From that list, Garfunkel, the only part you would need to artificially contrive would be the Waterfall, I think.
A surface volcano is pretty straightforward, provided you have 8 non-volcanism tiles surrounding the volcanism tile of the surface volcano, you're likely to get one that doesn't extrude too far above the embark level. When volcanism tiles are adjacent, they build on each others elevation. With sufficiently few and far between volcano's, they should all be surface. Or at least, enough or many of them.
Waterfalls are created whenever there is a disparity in elevation of two rivers. So, build one or two rivers of whatever height (51+) and width (up to a full tile) and run them into each other. There should be some examples in this thread of how to do that. Otherwise, running rivers towards the ocean also creates waterfalls, but the method is slightly different due to the way rivers and the ocean meet, in DF.

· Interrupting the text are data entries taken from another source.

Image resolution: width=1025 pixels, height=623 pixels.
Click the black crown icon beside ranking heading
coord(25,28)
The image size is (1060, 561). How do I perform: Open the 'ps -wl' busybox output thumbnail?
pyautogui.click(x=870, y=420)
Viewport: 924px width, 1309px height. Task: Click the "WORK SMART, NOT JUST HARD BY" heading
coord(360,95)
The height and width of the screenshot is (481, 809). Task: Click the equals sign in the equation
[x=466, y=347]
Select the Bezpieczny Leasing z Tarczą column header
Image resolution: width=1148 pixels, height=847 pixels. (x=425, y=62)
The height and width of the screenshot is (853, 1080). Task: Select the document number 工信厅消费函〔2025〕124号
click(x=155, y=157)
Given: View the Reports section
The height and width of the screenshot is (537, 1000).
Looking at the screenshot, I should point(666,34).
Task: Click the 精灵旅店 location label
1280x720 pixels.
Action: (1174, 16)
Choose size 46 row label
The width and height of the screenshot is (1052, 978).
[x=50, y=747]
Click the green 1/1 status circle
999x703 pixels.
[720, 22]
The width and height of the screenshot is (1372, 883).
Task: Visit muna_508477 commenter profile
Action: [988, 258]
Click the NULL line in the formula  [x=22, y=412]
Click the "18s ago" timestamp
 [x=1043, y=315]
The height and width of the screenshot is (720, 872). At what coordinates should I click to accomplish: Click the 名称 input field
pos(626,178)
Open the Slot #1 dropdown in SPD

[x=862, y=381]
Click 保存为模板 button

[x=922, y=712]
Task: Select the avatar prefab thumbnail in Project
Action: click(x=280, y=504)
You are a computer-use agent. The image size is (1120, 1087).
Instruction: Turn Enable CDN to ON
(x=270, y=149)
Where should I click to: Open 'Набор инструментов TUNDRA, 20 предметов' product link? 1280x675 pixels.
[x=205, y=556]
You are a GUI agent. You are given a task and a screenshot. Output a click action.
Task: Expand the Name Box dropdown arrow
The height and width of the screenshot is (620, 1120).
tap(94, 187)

PW will help with the rivers, but as there is an ocean and potential volcanoes, you'll likely end up with very thick worlds, unless you raise the ocean up to ~80 (from 1). If you raise it too high (99) you wont' get any blue ocean tiles, which causes some issues.
You can't set part of the world to be Pre-Set Field Values, and some not, within a value type. What I mean by that is, you can't say, just make this part of the elevation of the map random, and then artificially pre-set this other part. It's an all or nothing endeavor.
Consequently, you'll end up with extremely large worldgen configuration files, most of which are too large to post on these forums if your world size is very large and/or you use preset field values for more than one value type. Just something to keep in mind. You can use and link to pastebin, though.